[Task directions]:
Filter these entries, keeping only lines that hold the word "sidebar".

[Stored items]:
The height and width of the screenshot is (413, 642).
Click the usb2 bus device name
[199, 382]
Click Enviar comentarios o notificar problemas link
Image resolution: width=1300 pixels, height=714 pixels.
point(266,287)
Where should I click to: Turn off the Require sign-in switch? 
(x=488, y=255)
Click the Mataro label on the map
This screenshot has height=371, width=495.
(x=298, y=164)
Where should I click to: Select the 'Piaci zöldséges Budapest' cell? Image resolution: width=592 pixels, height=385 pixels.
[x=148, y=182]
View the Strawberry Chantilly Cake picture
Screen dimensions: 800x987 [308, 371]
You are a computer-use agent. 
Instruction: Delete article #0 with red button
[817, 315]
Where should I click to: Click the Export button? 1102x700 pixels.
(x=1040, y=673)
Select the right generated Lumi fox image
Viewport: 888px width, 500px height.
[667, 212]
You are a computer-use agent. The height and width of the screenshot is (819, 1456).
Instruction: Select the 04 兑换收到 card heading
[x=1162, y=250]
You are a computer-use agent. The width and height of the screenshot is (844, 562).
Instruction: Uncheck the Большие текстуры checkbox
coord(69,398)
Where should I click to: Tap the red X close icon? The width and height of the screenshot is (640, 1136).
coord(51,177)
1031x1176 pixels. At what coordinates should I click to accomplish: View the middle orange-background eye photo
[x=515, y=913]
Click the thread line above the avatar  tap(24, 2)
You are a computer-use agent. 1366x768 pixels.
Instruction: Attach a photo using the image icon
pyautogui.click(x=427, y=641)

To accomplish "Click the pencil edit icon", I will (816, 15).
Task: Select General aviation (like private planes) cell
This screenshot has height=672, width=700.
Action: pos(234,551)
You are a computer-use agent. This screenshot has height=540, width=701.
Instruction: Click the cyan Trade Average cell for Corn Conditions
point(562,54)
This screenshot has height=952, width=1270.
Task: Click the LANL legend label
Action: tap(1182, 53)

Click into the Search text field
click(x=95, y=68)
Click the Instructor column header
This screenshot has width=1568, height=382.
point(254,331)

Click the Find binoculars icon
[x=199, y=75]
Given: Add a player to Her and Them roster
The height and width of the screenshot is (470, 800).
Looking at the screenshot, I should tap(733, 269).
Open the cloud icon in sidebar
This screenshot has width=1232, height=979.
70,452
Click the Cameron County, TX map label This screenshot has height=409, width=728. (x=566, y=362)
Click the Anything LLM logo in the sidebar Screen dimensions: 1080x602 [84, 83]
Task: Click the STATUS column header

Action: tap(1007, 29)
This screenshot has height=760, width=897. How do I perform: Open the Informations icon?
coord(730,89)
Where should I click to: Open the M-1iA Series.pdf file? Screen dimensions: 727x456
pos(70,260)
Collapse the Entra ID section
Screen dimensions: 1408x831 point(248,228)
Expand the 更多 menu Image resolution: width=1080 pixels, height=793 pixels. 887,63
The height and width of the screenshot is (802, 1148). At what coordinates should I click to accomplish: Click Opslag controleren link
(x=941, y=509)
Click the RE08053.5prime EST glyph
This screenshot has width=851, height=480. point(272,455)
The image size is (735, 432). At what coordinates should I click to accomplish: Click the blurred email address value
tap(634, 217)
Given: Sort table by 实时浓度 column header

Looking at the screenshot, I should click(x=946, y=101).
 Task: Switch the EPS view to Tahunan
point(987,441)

[Written answer]:
Open the cloud icon in sidebar
Click the Anything LLM logo in the sidebar Screen dimensions: 1080x602 [84, 83]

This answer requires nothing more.